PISA - An ivory clock ended up in a drawer among findings from a dig and is today at the center of a unique discovery of its kind, the University of Pisa has said.
It is a miniature solar watch in ivory which dates back to the II and end of I century BC, a unique piece in the Greek-Roman world. The university said the exceptional finding is being studied by archaeologist Emanuele Taccola, historian Filippo Battistoni, Jérome Bonnin (University Lille 3) and Denis Savoie (Syrte, Observatoire de Paris, Universcience), two of the top international experts of gnomonic and measurement of time in the Greek-Roman world.
The object, which is similar in function to a sundial, was found during an excavation campaign between 1985 and 1988 and reveals new details of the life of the city in Roman times when the current Piazza dei Miracoli, just a few steps from the Leaning Tower of Pisa, was occupied by a residential complex of domus.
"The clock is very small - the university explained - with a height and length of a little more than 5 cm and the grid that is preserved in an excellent manner so that it is still possible to measure the time, although not with precision. Moreover, the material with which it was made, elephant ivory, makes it the second grid of its kind known so far in literature, together with another piece from the Ptolemaic era coming from Tanis, in the Egyptian delta, built from the tooth of an hippopotamus. So far, out of the 19 miniature watches found and dating back to the Greek-Roman era, the one in Pisa is the only (piece) in elephant ivory".
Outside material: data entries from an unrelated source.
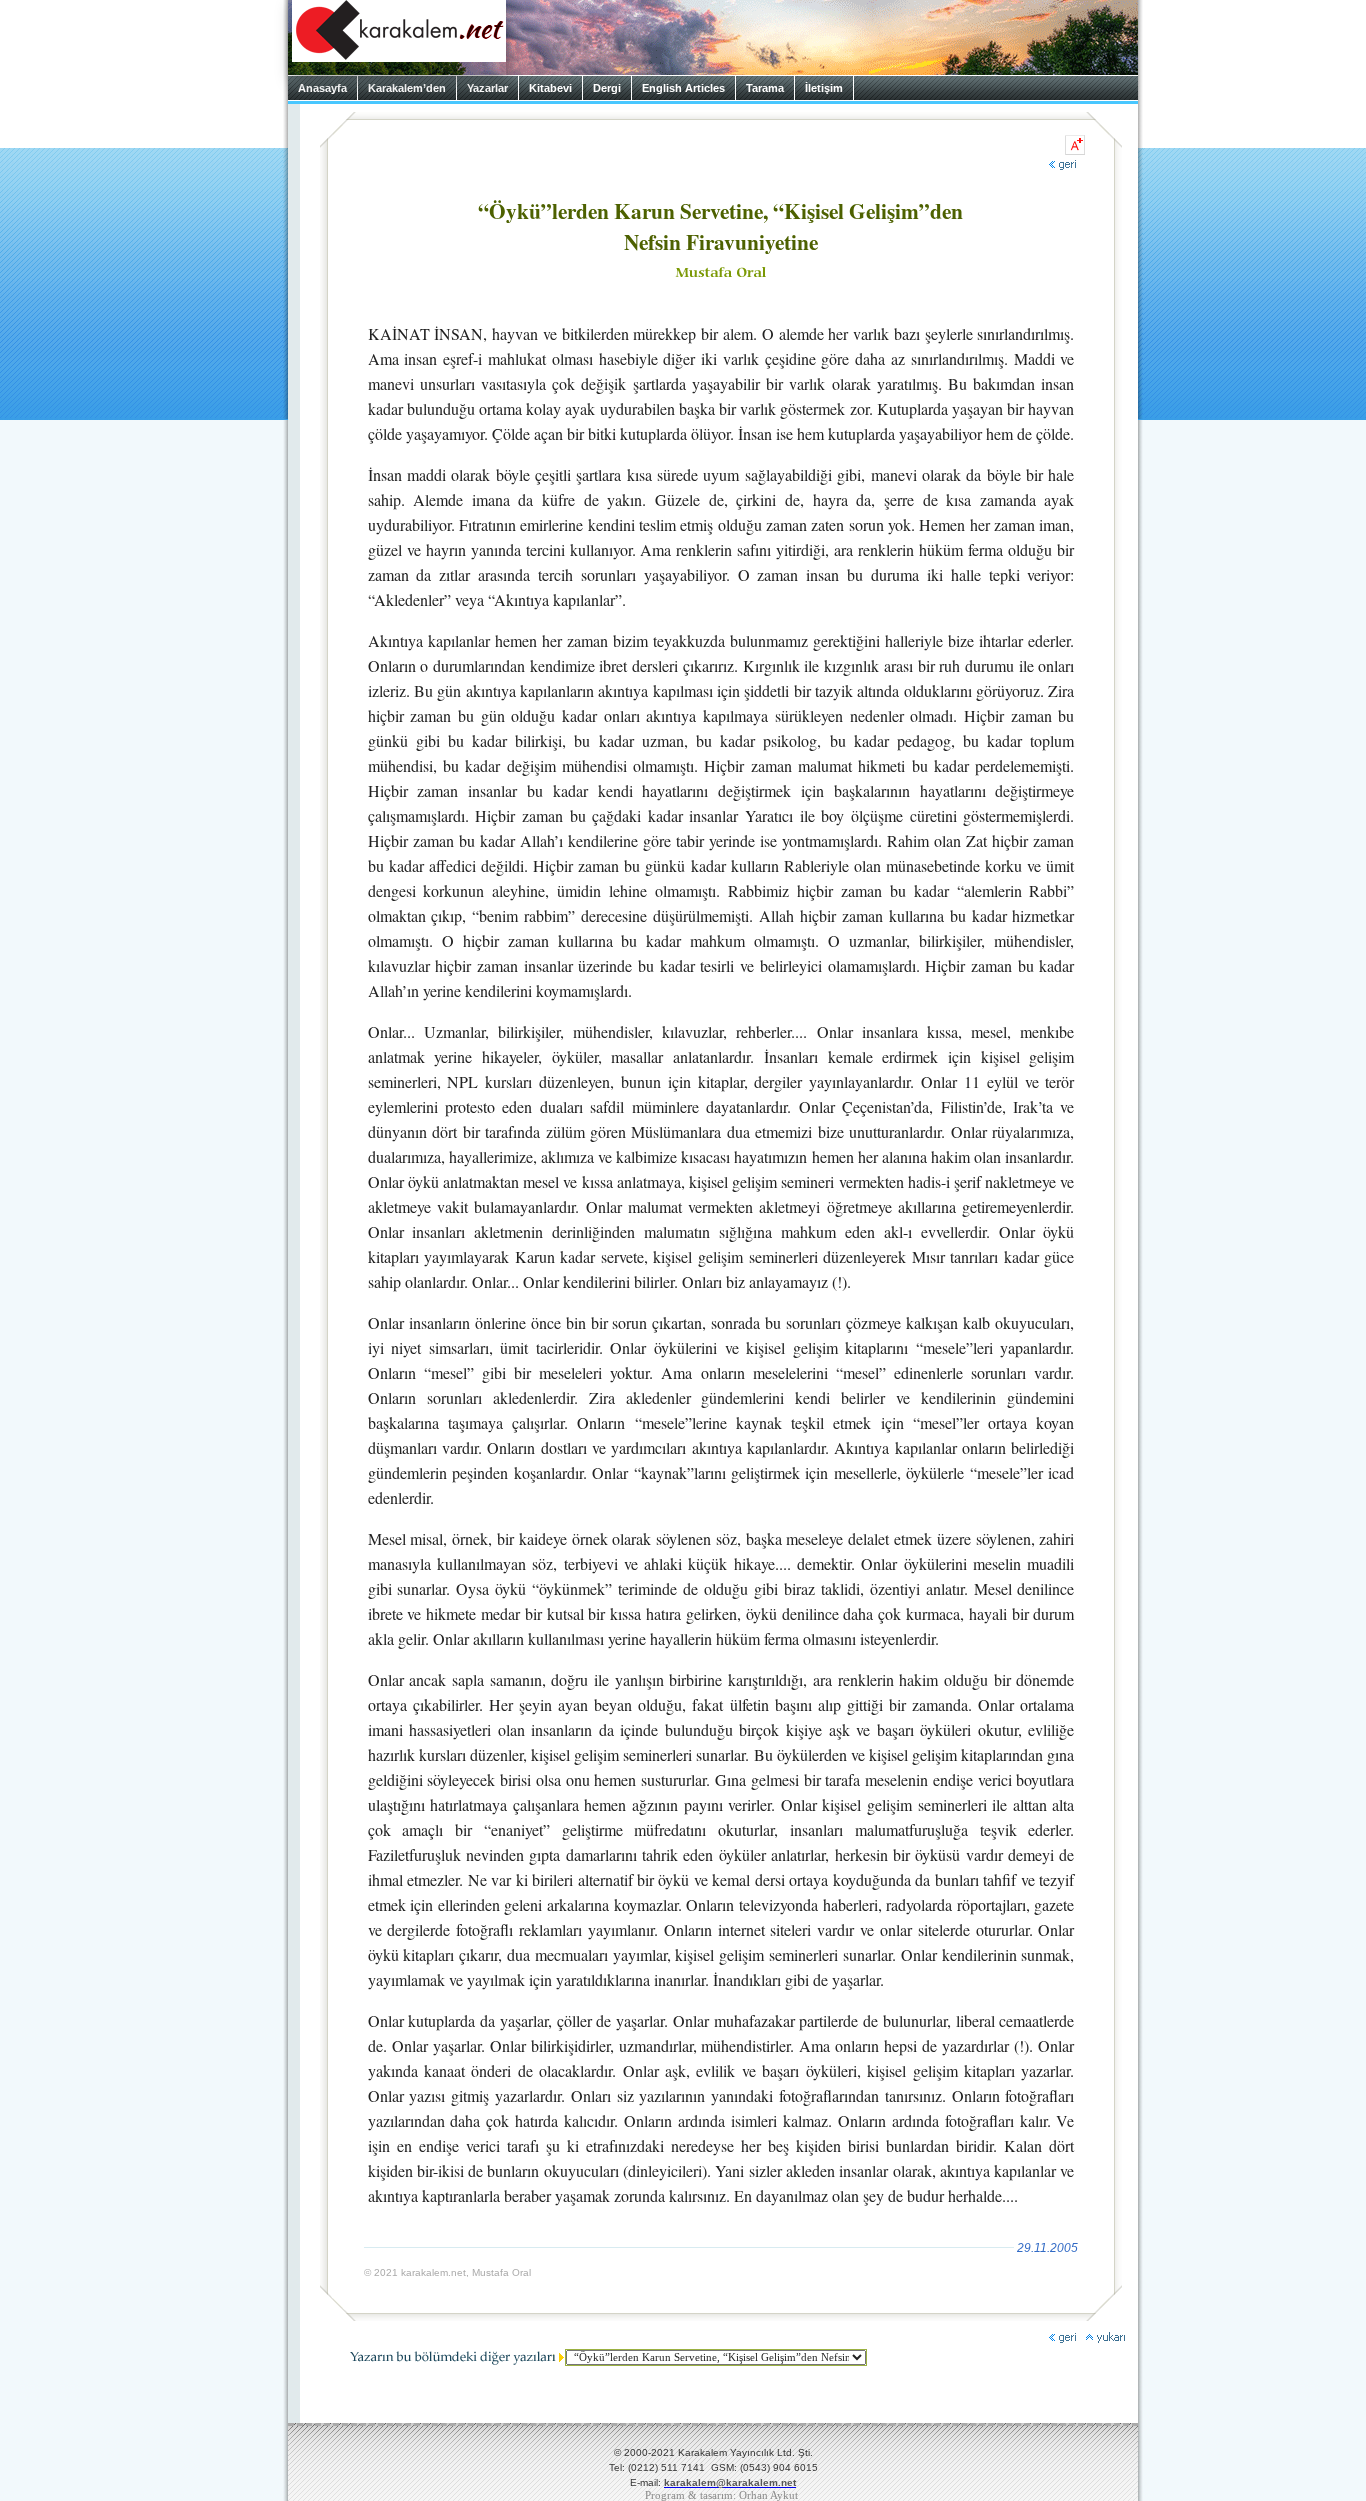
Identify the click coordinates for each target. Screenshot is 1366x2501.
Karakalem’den (407, 88)
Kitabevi (550, 88)
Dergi (607, 88)
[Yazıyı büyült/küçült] (1075, 145)
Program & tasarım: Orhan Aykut (721, 2495)
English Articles (683, 88)
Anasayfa (322, 88)
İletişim (824, 88)
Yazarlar (487, 88)
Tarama (765, 88)
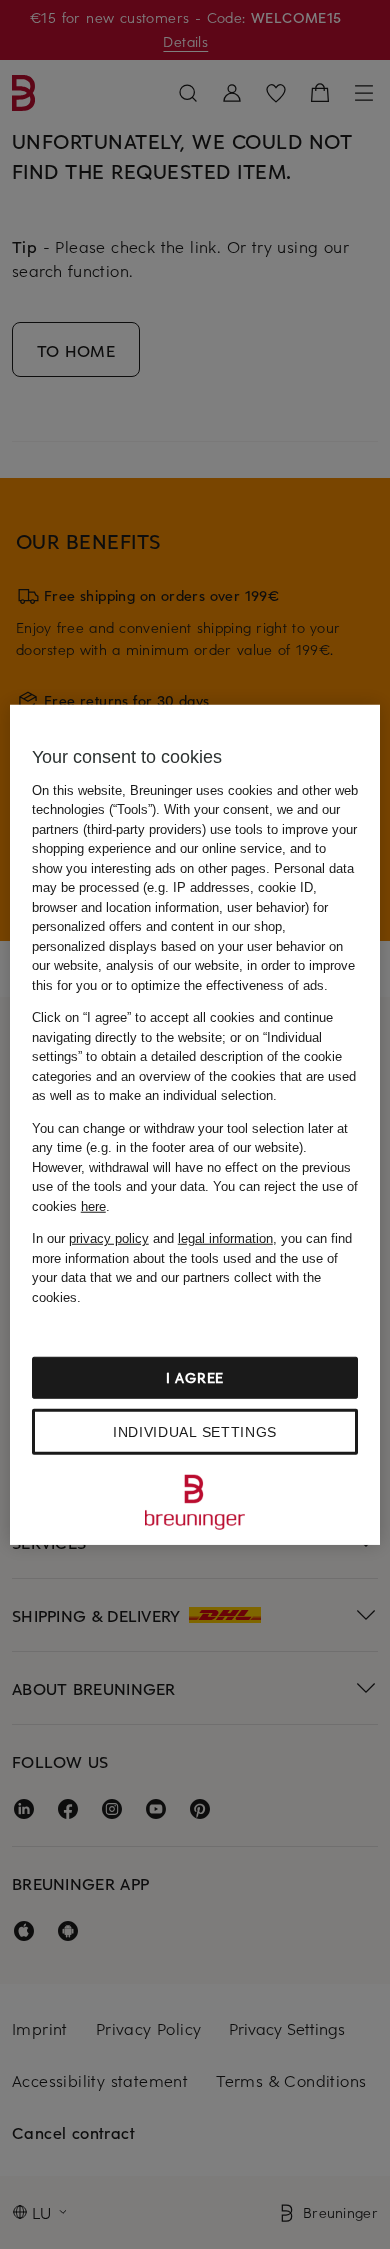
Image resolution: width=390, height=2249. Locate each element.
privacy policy (109, 1238)
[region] (195, 1124)
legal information (225, 1238)
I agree (195, 1377)
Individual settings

The clock, researchers said, could not have functioned correctly in Pisa's latitude. However, the current Piazza dei Miracoli during imperial times was occupied by high-ranking domus with mosaic floors and frescoed walls that surely belonged to people who could show off the object for its prestige. "A similar connotation - they added - can be supposed also for the late republican residential asset and our watch, found in a layer from which objects dating back to the end of the I century BC, is proof of this".
Its function was "self-celebratory in terms of richness and elegance that inhabitants of those residences attributed to these objects positioned in spaces used for entertainment".